> WHAT THE TASK ASKS: In the passage on Pennsylvania German folk magic, into what shape was the paper of a written amulet usually folded?

EXTRACT TO READ Start Marker

In addition to spoken words, the written word was also used for magic. Written amulets and charms were common, and many Pennsylvania Germans carried them on their person. Amulets usually included a written version of a protective charm and perhaps verses from the Bible. The paper they were written on was usually folded into triangles. If not carried personally, such amulets might be hung in a house or barn.

Ritualized objects were also used. These objects were actually mundane items, but they often acquired a special purpose. Sometimes the objects would be used as a surrogate for the afflicted or for the disease itself. Much of German folk magic depends on the principles of contagion and transference. Basically, the idea is that the evil or the disease is contagious, and can be transferred away from the afflicted person and into an object. The object could then be disposed of in a prescribed manner to keep the contagion from spreading. Traditionally, this kind of magic is known as sympathetic magic – and it often worked, as long as the person afflicted truly believed that it would.

EXTRACT TO READ End Marker
INFORMATION SHOWN Start Marker

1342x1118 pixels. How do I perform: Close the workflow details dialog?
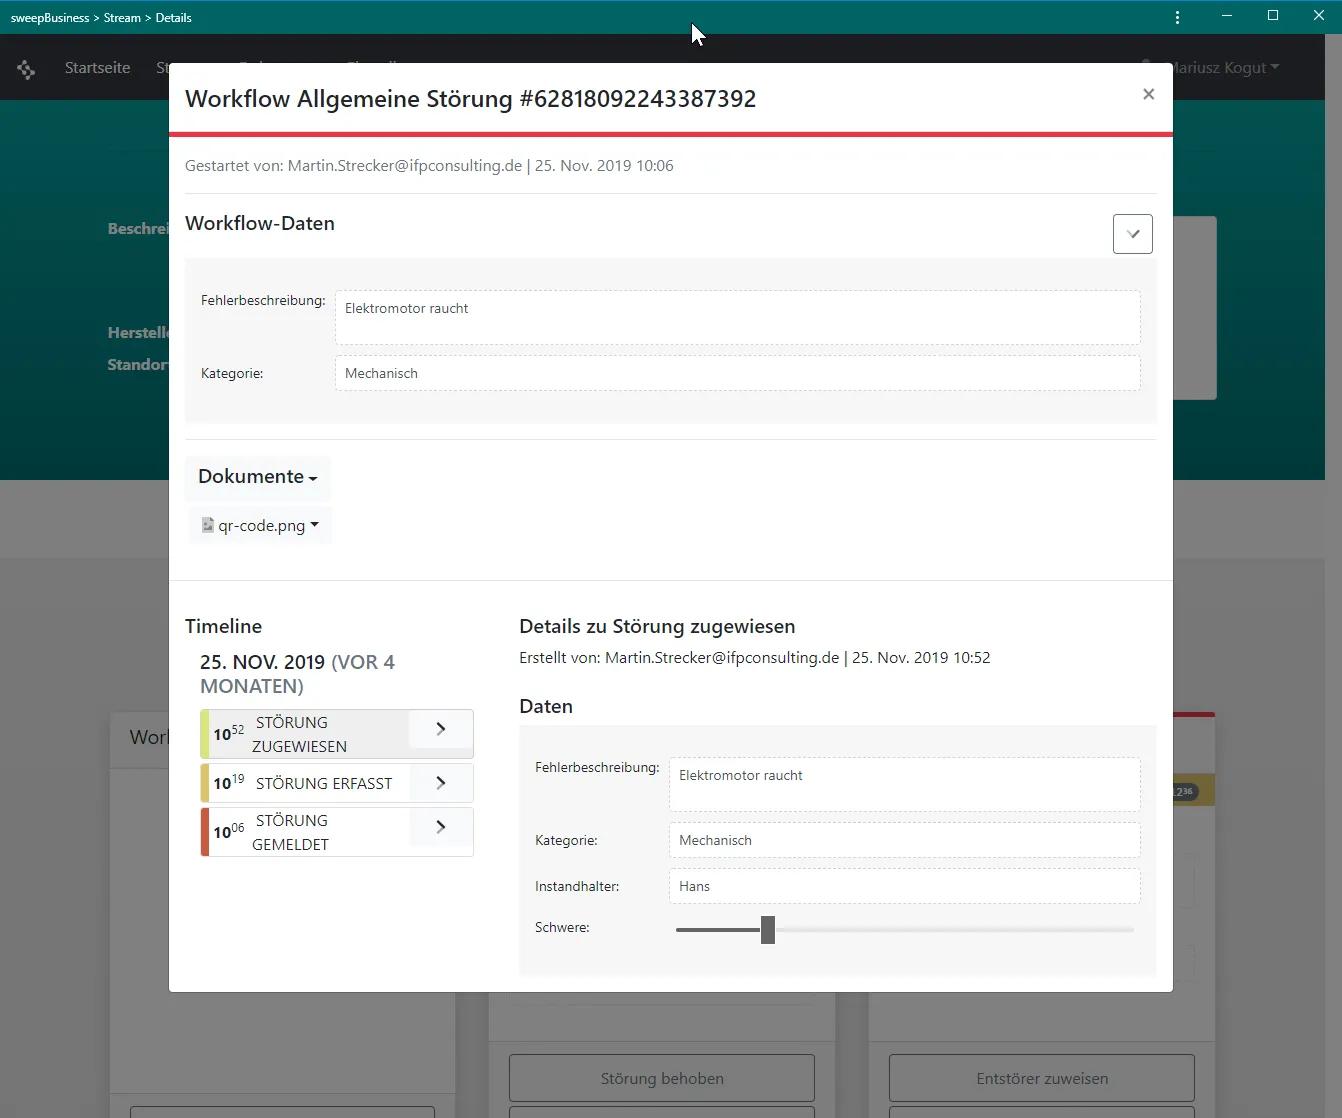[x=1148, y=94]
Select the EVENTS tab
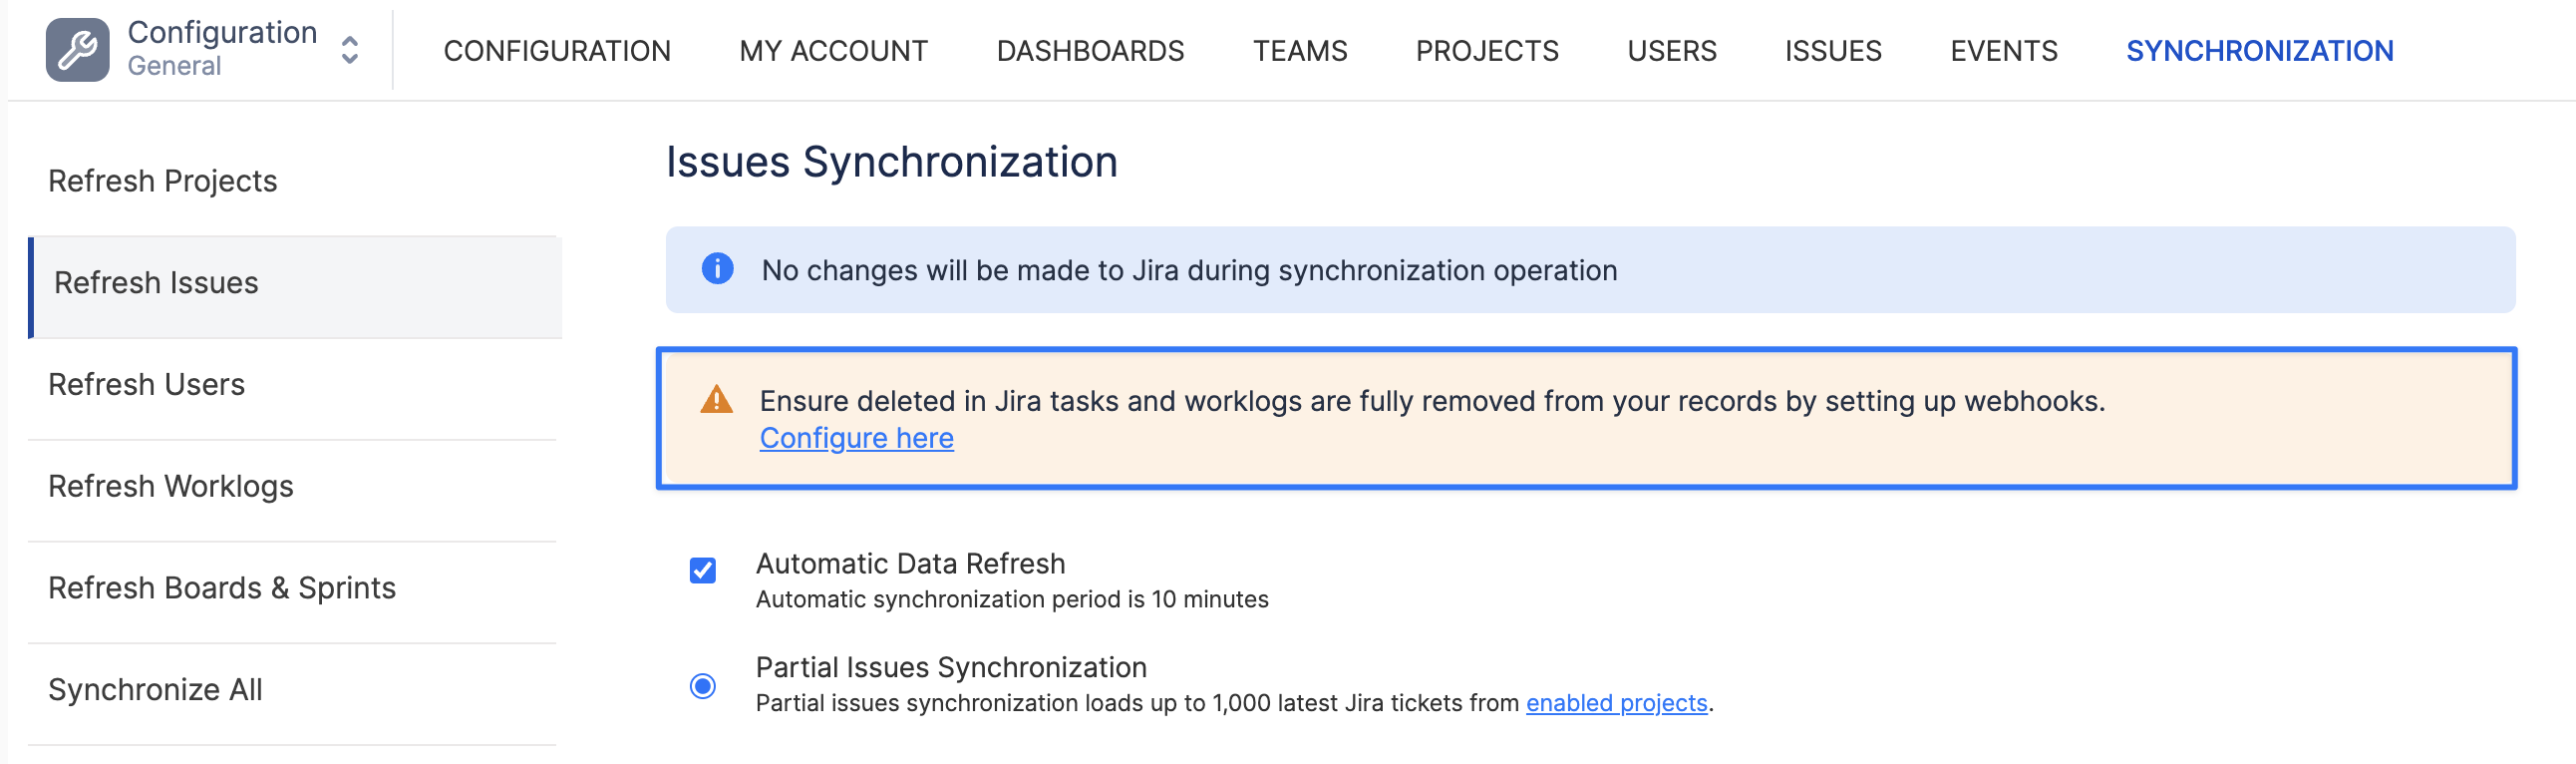This screenshot has height=764, width=2576. coord(2003,51)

INFORMATION SHOWN End Marker

> WRITTEN REPLY: Triangles